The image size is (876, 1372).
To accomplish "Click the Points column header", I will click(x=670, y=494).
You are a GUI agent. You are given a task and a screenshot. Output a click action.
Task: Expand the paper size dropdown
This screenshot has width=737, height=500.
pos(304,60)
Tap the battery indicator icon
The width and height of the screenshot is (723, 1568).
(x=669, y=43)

◆ Problem description
Nothing but the full listing, copied exactly, belongs in the answer.

◆ Task output
The image size is (876, 1372).
To accomplish "Click the Points column header", I will click(x=670, y=494).
You are a GUI agent. You are given a task and a screenshot. Output a click action.
Task: Expand the paper size dropdown
This screenshot has width=737, height=500.
pos(304,60)
Tap the battery indicator icon
The width and height of the screenshot is (723, 1568).
(x=669, y=43)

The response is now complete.